Okay people, just one more day of nostalgia as we look at these old reviews I wrote.
I finally understand this pirate craze thanks to seeing the Disney film Pirates of the Caribbean a few weeks ago. I saw it in an interesting setting too, the University of Massachusetts on Halloween.
The film was preceded by a quite entertaining costume contest. A controversy erupted when a couple arrived totally naked, intending to compete as Adam and Eve, but they were not allowed to be contestants. The judges ruled that since this was a costume contest, and the couple had arrived stark nude, they technically had shown up without a costume and were therefore disqualified. The female, who was carrying an apple as all Eve's should, protested that the fruit constituted a costume. The judges disagreed, ruling that the apple was merely a prop, not a costume. On the other extreme a person showed up in a tuxedo, declaring himself to be a nudist on strike.
The worst costume was presented by a person who came onstage wearing nothing but a pair of pants and declared himself a "premature ejaculation" because "I just came in my pants." The audience booed, but with a smile on most faces as they did so. The winner of the grand prize (a color TV) was (surprise) someone dressed as a pirate. Second prize (a CD player) went to a football-player type in a black baby-doll teddy.
As for the movie itself I liked it like a little kid. After all the dreary nihilist dramas and frat-boy level farces that pass for entertainment out of Hollywood these days, it was refreshing to see something fun and exciting that had heroes you could cheer for and villains to sneer at. As for the fascinating performance of star Johnny Depp, I concur with the opinion of Roger Ebert who wrote of Depp that "his performance is original in its every atom. There has never been a pirate, or for that matter a human being, like this in any other movie." Of course I won't be participating in any "Talk Like a Pirate" days or any of the other cultish rituals that are forming around this film, but it definitely won me over and I suggest you go see it immediately. Especially if it's preceded by a costume contest.
Congratulations to the band Staind (above) whose members include people from Springfield, for having another number one album. Personally I'm mostly turned off by Staind's dreary music, which sounds to me as if it's geared to reflect the bitter feelings of the children of divorce, but hey, I like to see hometown boys do good in any field. People used to say that the Grateful Dead were the ugliest looking rock band, but that title has definitely been taken by the guys of Staind, and despite the music industry's increasingly image centered ways it doesn't seem to have hurt them any. In fact it may be part of their appeal, their ugliness makes them appear more "real" or something. Ironically, at the time Staind was struggling in the Valley music scene while trying to get started, few of the supposedly ultra-hip among the area scenesters recognized their potential. Just another example I guess of the fans trumping the critics.

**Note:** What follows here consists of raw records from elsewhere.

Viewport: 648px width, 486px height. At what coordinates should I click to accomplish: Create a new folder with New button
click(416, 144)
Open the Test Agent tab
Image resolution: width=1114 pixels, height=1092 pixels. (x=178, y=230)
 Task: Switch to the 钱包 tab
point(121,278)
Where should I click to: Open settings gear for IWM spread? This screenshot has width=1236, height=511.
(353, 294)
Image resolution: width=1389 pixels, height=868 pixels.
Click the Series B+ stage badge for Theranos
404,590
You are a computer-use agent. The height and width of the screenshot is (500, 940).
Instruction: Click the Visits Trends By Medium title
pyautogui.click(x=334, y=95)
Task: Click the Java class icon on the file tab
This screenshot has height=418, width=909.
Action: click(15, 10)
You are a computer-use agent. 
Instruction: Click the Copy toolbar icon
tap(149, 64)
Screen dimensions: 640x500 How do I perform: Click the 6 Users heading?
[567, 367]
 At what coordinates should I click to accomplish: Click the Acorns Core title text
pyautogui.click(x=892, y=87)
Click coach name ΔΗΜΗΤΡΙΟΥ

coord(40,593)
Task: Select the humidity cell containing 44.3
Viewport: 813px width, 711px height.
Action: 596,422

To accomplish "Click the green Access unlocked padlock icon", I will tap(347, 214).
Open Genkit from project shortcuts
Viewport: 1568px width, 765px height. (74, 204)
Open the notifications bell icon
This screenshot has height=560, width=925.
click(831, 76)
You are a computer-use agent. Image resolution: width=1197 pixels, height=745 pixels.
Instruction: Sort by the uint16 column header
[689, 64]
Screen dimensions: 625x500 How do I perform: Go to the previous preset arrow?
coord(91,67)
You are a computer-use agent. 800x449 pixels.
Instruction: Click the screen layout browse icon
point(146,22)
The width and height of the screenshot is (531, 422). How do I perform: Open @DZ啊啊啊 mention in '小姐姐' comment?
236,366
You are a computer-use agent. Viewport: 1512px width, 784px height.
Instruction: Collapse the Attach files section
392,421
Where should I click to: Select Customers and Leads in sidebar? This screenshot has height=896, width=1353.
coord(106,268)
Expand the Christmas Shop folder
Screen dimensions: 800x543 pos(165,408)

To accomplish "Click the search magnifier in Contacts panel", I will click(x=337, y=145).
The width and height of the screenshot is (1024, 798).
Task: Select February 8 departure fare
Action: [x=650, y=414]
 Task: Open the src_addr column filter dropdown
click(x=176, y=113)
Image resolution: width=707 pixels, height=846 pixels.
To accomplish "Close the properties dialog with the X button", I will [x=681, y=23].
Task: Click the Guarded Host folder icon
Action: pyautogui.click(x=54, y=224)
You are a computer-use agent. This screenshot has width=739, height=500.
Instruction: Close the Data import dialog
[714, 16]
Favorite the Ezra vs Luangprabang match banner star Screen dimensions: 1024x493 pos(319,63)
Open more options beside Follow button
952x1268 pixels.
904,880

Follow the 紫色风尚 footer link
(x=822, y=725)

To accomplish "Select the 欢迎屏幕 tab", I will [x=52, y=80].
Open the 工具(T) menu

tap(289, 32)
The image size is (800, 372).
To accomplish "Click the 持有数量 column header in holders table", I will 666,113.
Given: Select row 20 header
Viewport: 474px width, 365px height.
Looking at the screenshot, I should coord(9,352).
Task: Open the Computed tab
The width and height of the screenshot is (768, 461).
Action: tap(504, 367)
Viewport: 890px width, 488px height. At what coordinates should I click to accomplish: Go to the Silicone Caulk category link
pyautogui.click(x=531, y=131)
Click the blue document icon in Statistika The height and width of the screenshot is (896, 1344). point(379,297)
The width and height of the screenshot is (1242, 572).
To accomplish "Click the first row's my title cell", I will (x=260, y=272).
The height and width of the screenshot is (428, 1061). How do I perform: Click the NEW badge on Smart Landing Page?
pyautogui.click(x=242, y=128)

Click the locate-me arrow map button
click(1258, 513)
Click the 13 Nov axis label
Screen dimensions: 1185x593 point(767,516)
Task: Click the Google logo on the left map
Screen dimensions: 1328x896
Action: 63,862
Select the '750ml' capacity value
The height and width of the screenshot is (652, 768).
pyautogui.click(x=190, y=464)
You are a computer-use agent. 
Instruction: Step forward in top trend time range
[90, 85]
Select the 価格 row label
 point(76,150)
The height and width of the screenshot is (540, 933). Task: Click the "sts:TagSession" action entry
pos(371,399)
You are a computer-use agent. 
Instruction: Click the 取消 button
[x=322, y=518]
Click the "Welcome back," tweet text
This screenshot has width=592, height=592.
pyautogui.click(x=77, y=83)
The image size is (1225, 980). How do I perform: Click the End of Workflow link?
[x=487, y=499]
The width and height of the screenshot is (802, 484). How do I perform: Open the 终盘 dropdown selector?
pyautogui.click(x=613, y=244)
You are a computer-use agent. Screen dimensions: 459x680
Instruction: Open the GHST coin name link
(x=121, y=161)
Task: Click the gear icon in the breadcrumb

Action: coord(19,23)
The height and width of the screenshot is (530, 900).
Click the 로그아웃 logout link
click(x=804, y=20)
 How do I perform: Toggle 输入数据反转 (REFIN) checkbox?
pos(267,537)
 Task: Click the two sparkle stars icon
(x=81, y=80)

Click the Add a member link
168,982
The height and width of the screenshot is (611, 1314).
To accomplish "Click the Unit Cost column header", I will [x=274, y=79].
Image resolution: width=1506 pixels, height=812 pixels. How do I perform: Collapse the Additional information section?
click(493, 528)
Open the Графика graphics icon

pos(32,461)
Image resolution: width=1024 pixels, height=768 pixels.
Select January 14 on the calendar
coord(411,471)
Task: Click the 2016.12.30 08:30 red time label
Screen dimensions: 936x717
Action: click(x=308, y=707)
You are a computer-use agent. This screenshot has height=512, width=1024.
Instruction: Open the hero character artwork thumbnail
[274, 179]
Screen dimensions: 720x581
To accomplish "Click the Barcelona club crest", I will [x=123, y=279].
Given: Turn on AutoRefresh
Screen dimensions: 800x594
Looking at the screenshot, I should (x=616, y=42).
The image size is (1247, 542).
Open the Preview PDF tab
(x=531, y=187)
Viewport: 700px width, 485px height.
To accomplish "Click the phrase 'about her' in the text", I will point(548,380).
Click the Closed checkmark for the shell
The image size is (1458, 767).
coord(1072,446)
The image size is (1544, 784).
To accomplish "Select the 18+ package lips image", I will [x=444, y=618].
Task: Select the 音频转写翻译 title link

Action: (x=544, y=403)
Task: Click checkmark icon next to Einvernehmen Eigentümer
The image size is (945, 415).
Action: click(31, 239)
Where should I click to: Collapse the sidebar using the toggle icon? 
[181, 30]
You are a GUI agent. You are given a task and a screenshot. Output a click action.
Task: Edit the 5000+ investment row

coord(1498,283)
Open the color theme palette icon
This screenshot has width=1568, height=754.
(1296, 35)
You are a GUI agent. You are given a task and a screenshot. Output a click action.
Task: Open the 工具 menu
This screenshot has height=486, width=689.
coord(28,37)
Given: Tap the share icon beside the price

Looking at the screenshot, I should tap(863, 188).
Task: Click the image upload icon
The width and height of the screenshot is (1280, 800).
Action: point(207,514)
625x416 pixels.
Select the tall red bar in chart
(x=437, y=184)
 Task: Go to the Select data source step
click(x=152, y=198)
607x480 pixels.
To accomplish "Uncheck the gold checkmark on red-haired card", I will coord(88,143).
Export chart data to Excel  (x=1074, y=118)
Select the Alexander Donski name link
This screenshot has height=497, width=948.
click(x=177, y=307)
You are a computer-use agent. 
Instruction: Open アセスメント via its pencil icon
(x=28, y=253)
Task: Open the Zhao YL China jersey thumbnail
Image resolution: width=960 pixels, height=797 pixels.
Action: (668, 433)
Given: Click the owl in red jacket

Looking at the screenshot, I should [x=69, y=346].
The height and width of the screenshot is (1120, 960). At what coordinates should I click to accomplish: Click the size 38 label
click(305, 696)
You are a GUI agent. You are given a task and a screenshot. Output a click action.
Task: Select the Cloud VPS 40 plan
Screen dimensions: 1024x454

Continuing to review albums over twenty years after their release, the hot disc in my CD player these days is Neal Young's Live Rust. Based on a San Francisco performance from late 1978, this record is about as good a live greatest hits album as you could hope for. Nearly all the classics from Neal Young's first ten years are here, representing an era of creativity that he was never quite able to match again.
Writers (and that means critics) tend to be drawn to Neal Young because of his great lyrics, which when they work are as poetic and emotionally effective as any songwriter around. Sometimes Neal overdoes the innocent kid pose (as on "I am a Child" or "Sugar Mountain") to the point where things can get a little sappy, but on the whole Young is a sophisticated and intelligent lyricist. Young's high-pitched voice can take some getting used to, but is very expressive. Jay Libardi had the best description of Neal Young's singing. He said Young's voice sounded "the way a cat would sing if it took up folk music."
There are sixteen cuts on this record, and not a dud among them (although the live versions of "Needle and the Damage Done" and "After the Goldrush" are less effective live than they were in the studio). The record offers the best version of the mystically powerful "Cortez the Killer," a highly romanticized depiction of the Incas which unexpectedly in the last line turns the destruction of that society into a metaphor for a failed relationship. "Cinnamon Girl," the ultimate garage band rave-up, is suitably grungy live and the ironic "Sedan Delivery" is just perfect. "Powderfinger" is one of the best anti-war songs ever written.
Now in his late 50's, Neal Young keeps attracting new fans, as an unlimited supply of young people keep bumping up against and discovering his work all over again. His range of musical styles is so wide that there's a Neal Young song for everyone no matter what your tastes. To constantly reinvent yourself for a new generation as many times as Neal Young has done has caused him to be ranked among the top ranks of musical artists, and Live Rust is a pretty convincing sampler of why he deserves it.
This album is pretty good, but in many ways a missed opportunity. When the Hot Tuna boys rejoined their Jefferson Airplane brethren for a tour in 1989, both the Airplane and Tuna were offered the chance by CBS’s Epic Records to release CD’s of new material. The Airplane album was a big success, with a hit single in Marty Balin’s syrupy but sincere “Summer of Love.” The Tuna release, however, quickly fell into obscurity, although it is still available from places like Amazon.com.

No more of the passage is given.